# Viva Espana, well Cantabria and Asturias anyway



## GrumpyGregry (8 Aug 2011)

The Picos de Europa, what a place! We stayed in a tiny hilltop village called Tudes about 10km from Potes which is pretty much the gateway to the eastern range of the Picos which is also known as Andara.

This was a multidisciplinary holiday; a bit of walking, some driving, bit of sitting on the beach, spot of wining and dining, sightseeing and of course, courtesy of the two bikes I squeezed in the back or the car, some cycling for me. This post gives a short summary of what I got up to road cycling wise. I also had a few runs on the mtb but these were only in the vicinity of, or getting to/from Potes to, Tudes.

One key thing you need to know about the roads out of Potes, and there are really only four of them, is that none of them are what you might call flat. Potes lies at roughly 300m above sea level. The easiest going if you head north on the N-621, the main Santander - Leon road, you gently descend to sea level, though with the odd lump along the way, at Val de San Vicente some 40km away. A further challenge on this ride is that much of it runs through a deep narrow gorge and the road wiggles about a fair bit following the River Deva so you need to have your wits about you and focus on the road not the views, at least some of the time. A nice out-and-back ride which sort of established the habit for all my cycling in this region. You ride somewhere, then you ride back the way you came. There is another way north to the coast by climbing out of the gorge at La Hermida and going over the hills to the Nansa valley but my legs, and our schedule, meant we only drove that route.

Heading south 27km on the same road takes you up to the Puerto San Glorio where the sign confirms you have joined the mile-high club and are at 1609m. The first few km out of Potes are easy then it is a case of reach for the sky. I timed my departure badly leaving Potes too late in the morning on a bright clear sunny day. There is little shade on this ride and I cooked. Fortunately Spanish drivers are compassionate types and I was offered water by more than one. The road ascends by numerous hairpins and it was a case of taking it easy and keeping an eye on my HRM as the sweat cascaded off my body. The ride up took me three hours including quite a few photo stops, the ride down? 35 minutes. The narrowness of the road precludes and descending heroics and I found I need to take care to avoid vertigo for the first few km when you are descending on the right hand, outside, of the road with just a little armco to stop you taking flight into an untimely death. The wind in the lower reaches, as the vally narrows, means you may have to pedal to maintain momentum whilst descending!

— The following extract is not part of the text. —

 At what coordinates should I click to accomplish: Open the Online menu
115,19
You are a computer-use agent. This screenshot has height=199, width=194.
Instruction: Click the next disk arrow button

Going south-west from Potes on the CA-185 see you climb 23km up to 1000m ASL to Fuente De where the paved road runs out. Plenty of camp sites and accommodation on this road. A peach, a corker, a gem of a ride. On a mountain bike you can, in theory, take the cable car and ride down. I restricted my visits to SAAB and road bike and didn't regret doing so! Nice big wide road, couple of steep open bits for flat out spinning out descending and some lovely sweeping bends. 

Finally the CA-184 heads 25km roughly south-east up from Potes to the Puerto Piedrasluengas at 1355m ASL and its absolutely stunning views which are best enjoyed on a clear day. Used the MTB for one ride up and came back off road following a bunch of local mtb-ers who invited me to join them at the summit for the mainly fire road descent.

Roads and drivers; the roads I cycled on were smooth and very well maintained, and without exception the Spanish drivers who passed me were model overtakers. One stoopid overtake by a car with GB plates saw me spitting feathers and I passed him later anyway as he was only doing 30mph or so and I was dropping like a stone.

If you've not been to this part of Spain with a bike I'd say you are missing out. Cost and quality of living is pretty good, the natives are very friendly though hardly any speak English. We intend to return but will be doing Spanish evening classes before doing so; an investment as we intend to tackle the Camino Nortes at some point. Quality of food in the Lupa supermarket in Potes is as good or better and cheaper than in the UK. A typical menu del dia of three courses, bread, wine and coffee included is about €10. Bottled water is cheap and good quality and no bar owner I encountered was the least put out by a sweaty cyclist coming into his bar and asking for "Un agua con gas y un cafe sin leche por favor". I even managed to find a version of San Miguel I enjoyed drinking "San Miguel Reserva". A good Crianza Rioja can be had for €5 or thereabouts in a supermarket and for €7 - €10 in a good cheap cafeteria/restaurant, and wine by the glass is always available and cheap.


----------